___ Extracted information ___

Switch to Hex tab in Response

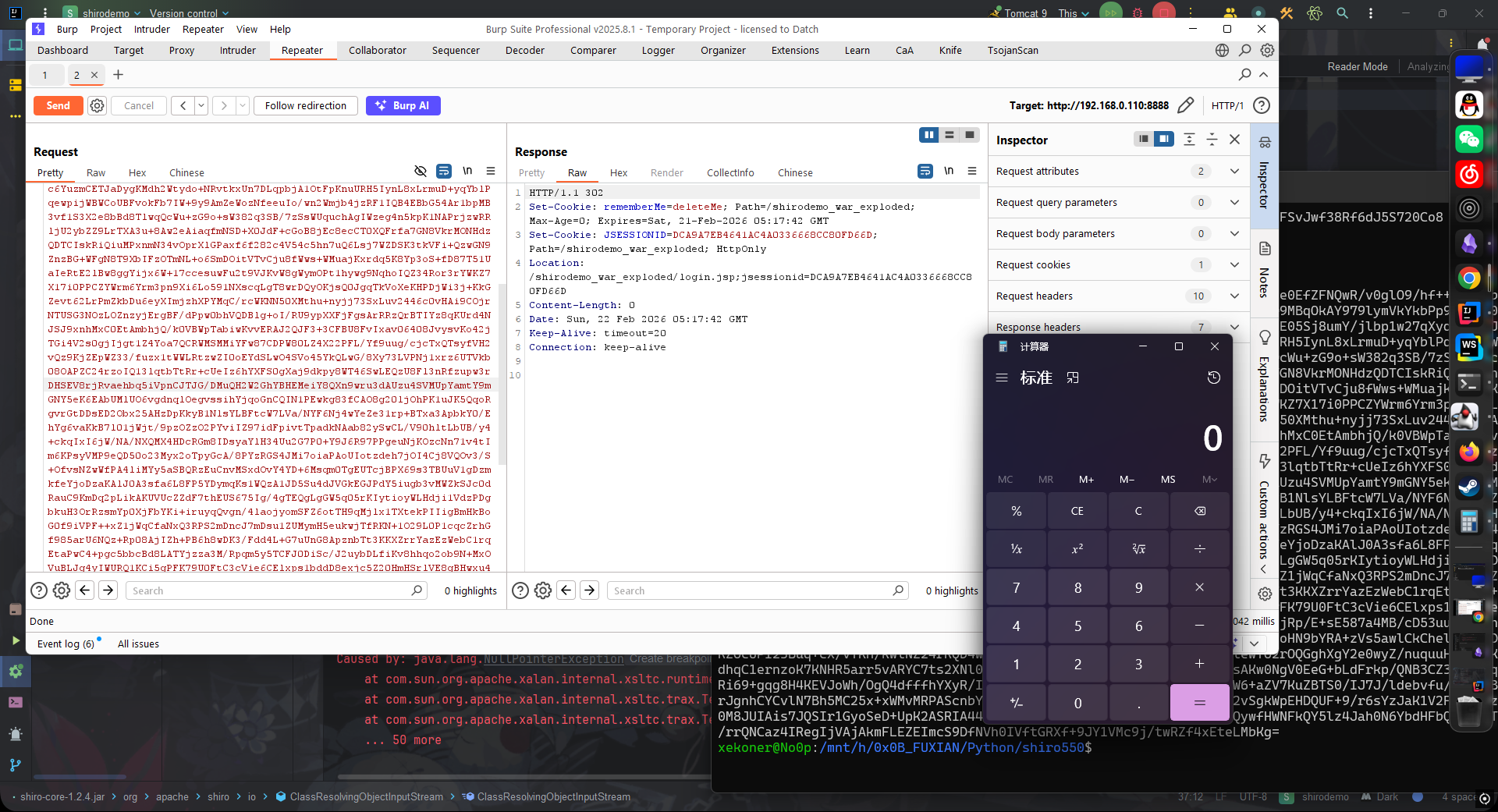(618, 173)
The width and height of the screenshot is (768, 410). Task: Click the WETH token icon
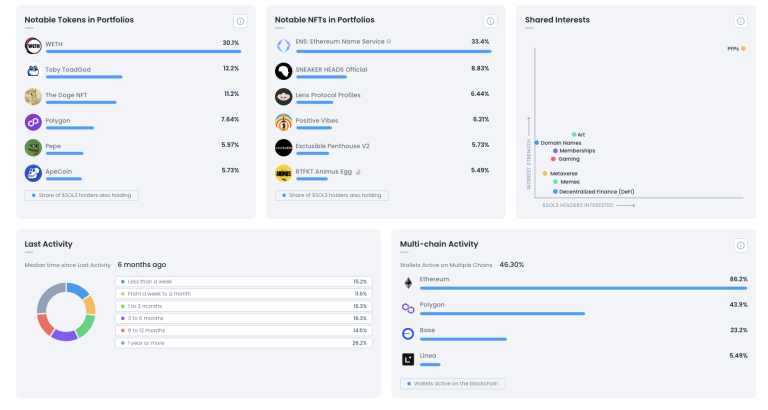(33, 45)
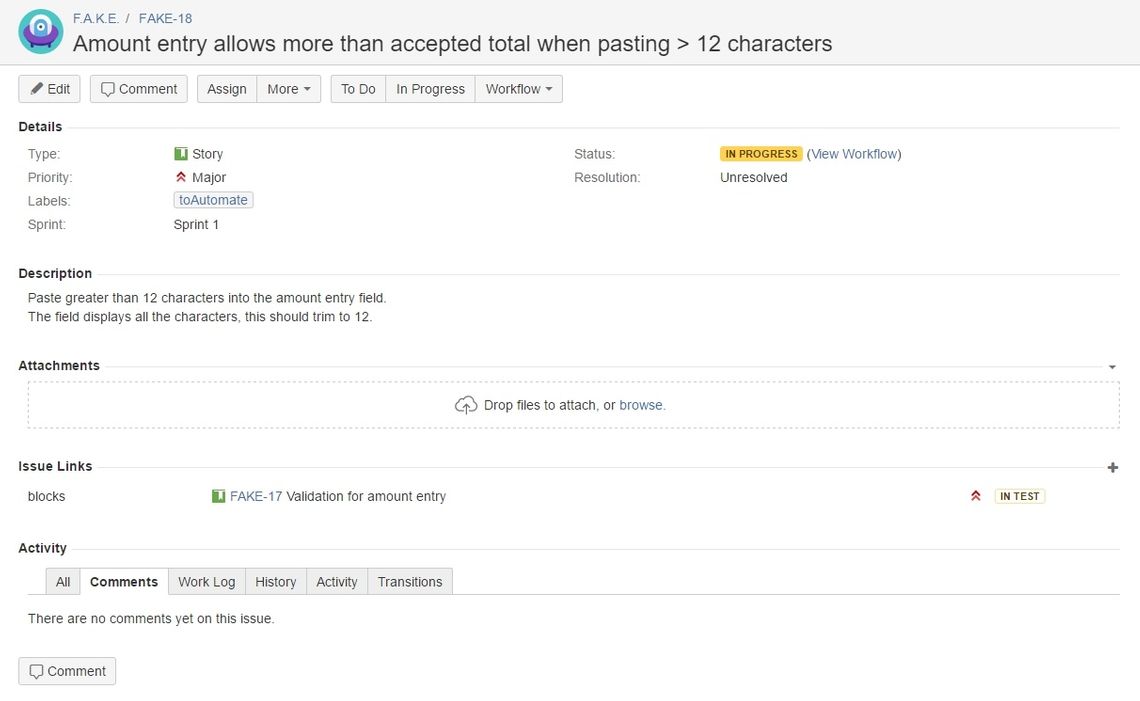Click the Assign button
The image size is (1140, 701).
(227, 89)
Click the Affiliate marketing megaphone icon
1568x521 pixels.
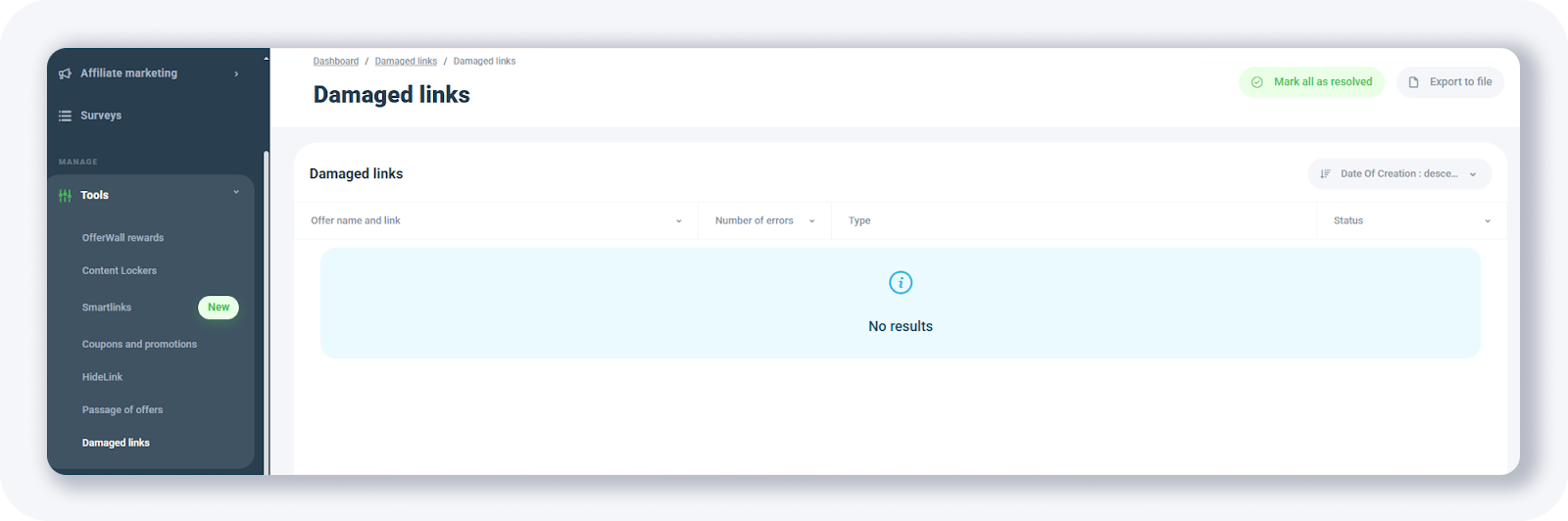click(65, 73)
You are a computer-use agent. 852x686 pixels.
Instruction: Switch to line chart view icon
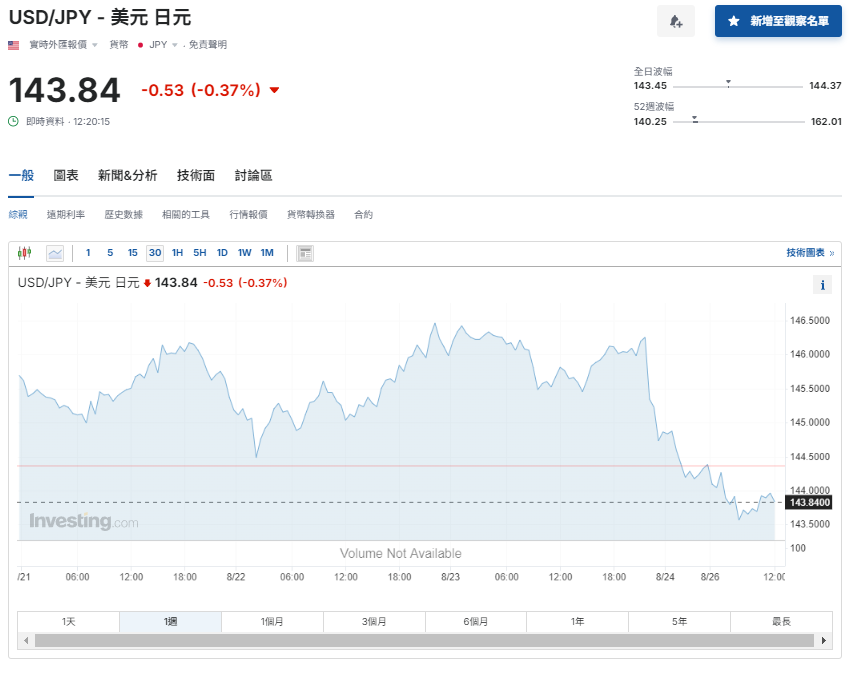pyautogui.click(x=54, y=253)
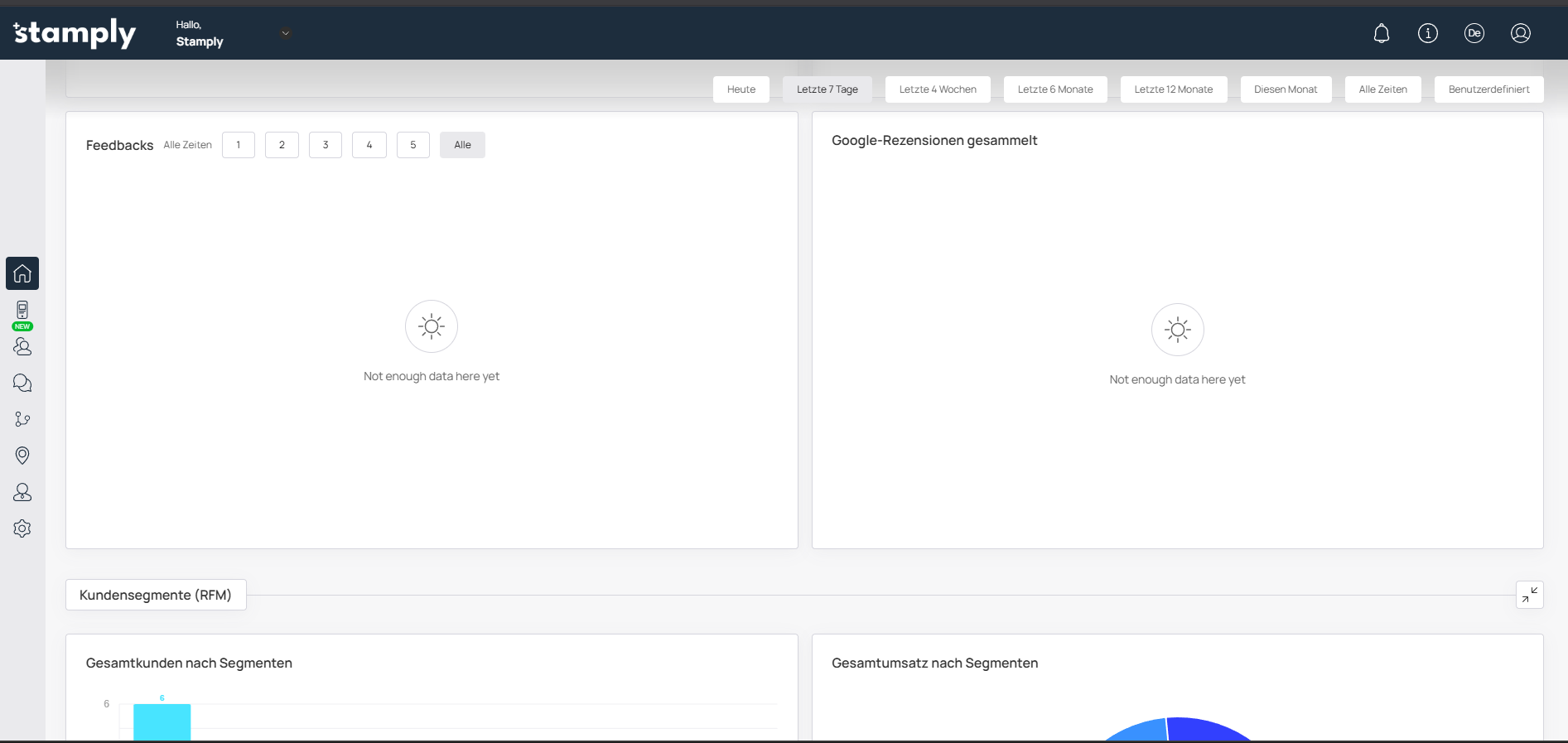Expand the Stamply account dropdown chevron
Viewport: 1568px width, 743px height.
click(x=286, y=34)
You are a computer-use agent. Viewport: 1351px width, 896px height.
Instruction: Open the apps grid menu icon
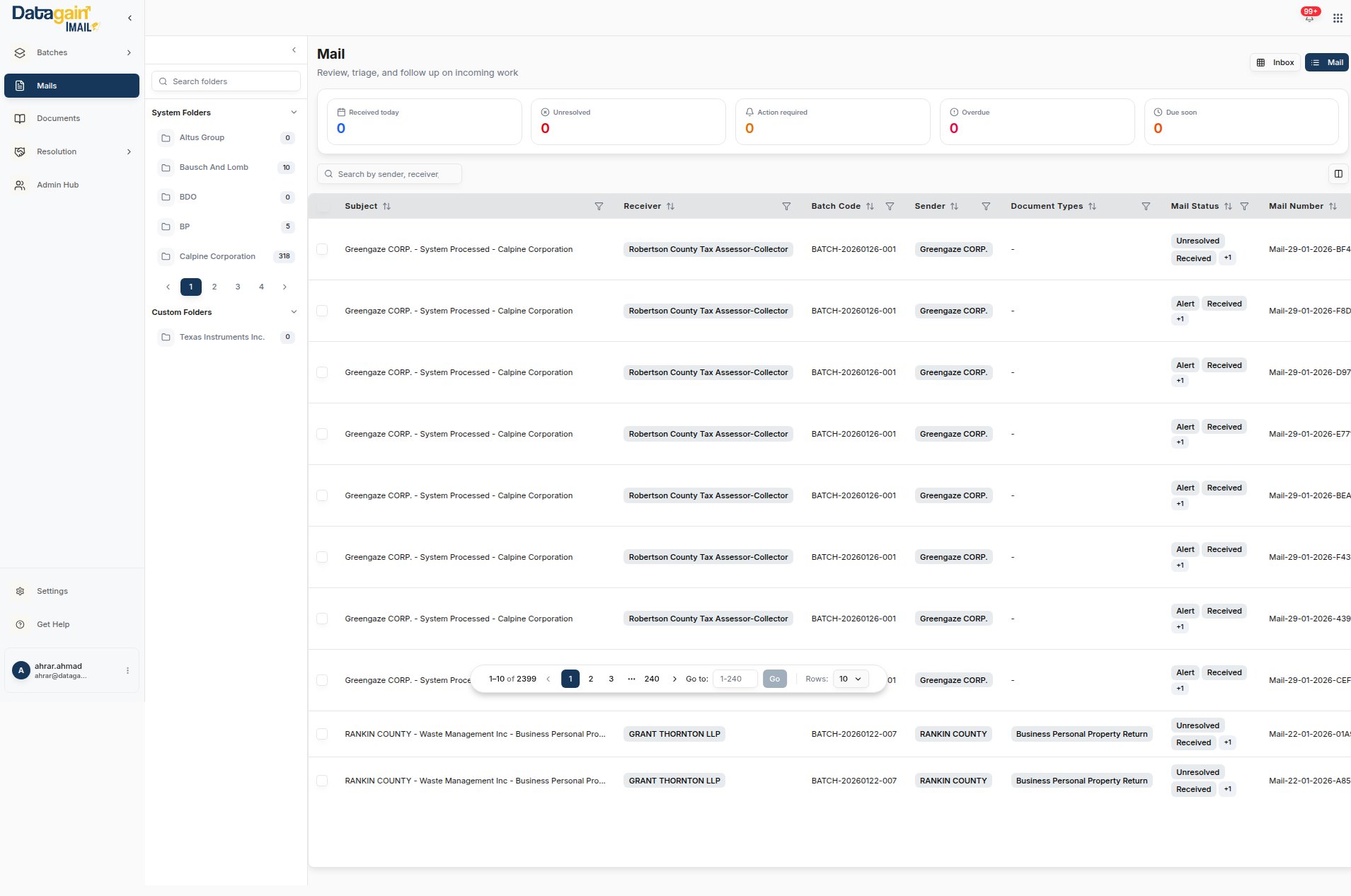(1337, 18)
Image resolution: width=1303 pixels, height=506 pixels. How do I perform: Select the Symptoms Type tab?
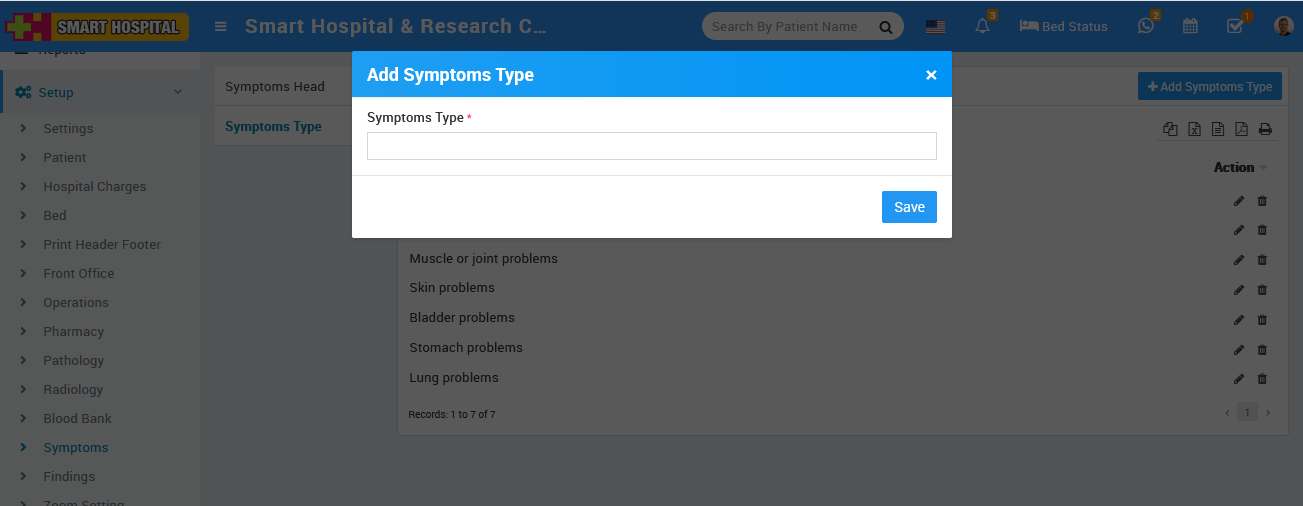273,127
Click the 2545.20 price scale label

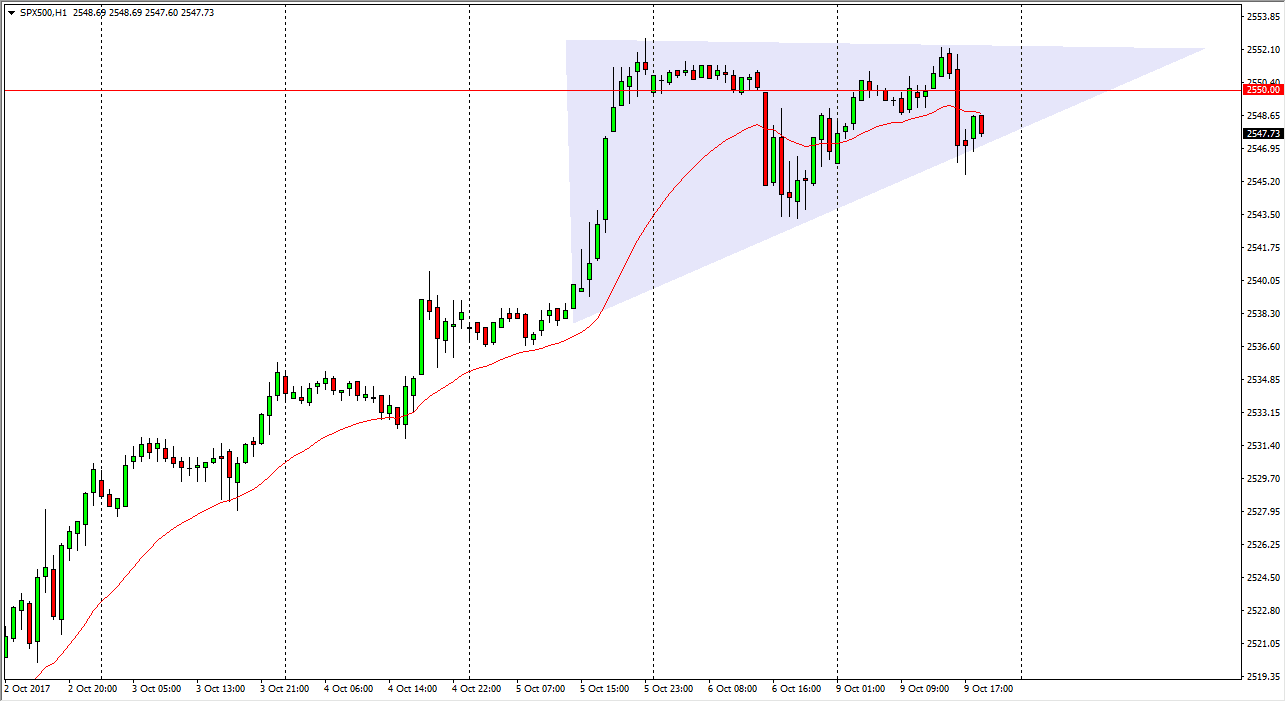(1262, 182)
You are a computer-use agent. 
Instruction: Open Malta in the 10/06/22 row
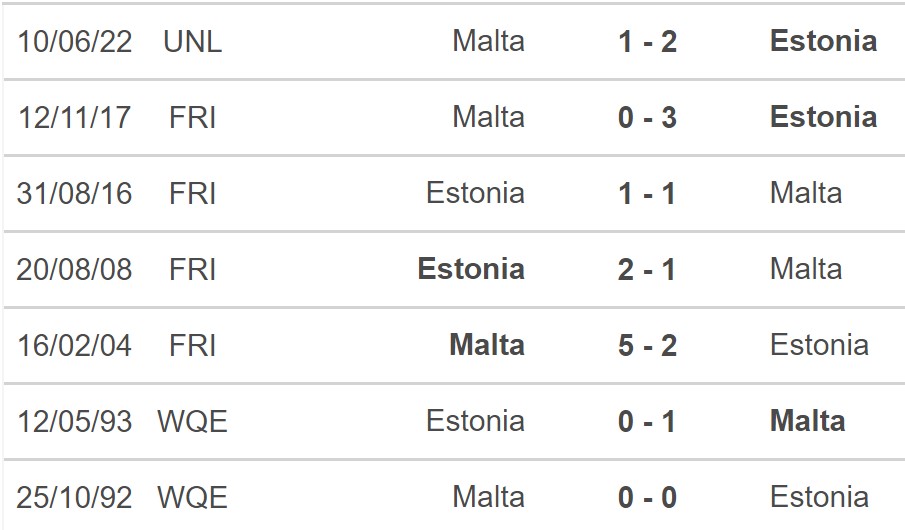tap(488, 41)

___

* Task description *
Text only, pictures out: give every record again as written.

* Exercise result *
Switch to Hex tab in Response

(618, 173)
The width and height of the screenshot is (768, 410). Task: Click the WETH token icon
(33, 45)
Click the Assign button
The image size is (1140, 701).
(227, 89)
Click the Affiliate marketing megaphone icon
1568x521 pixels.
click(65, 73)
You are a computer-use agent. 852x686 pixels.
Instruction: Switch to line chart view icon
pyautogui.click(x=54, y=253)
Expand the Stamply account dropdown chevron
Viewport: 1568px width, 743px height.
click(x=286, y=34)
You are a computer-use agent. Viewport: 1351px width, 896px height.
Instruction: Open the apps grid menu icon
(1337, 18)
Image resolution: width=1303 pixels, height=506 pixels. How do I perform: Select the Symptoms Type tab?
273,127
Click the 2545.20 price scale label

(1262, 182)
You are a computer-use agent. 
Instruction: Open Malta in the 10/06/22 row
tap(488, 41)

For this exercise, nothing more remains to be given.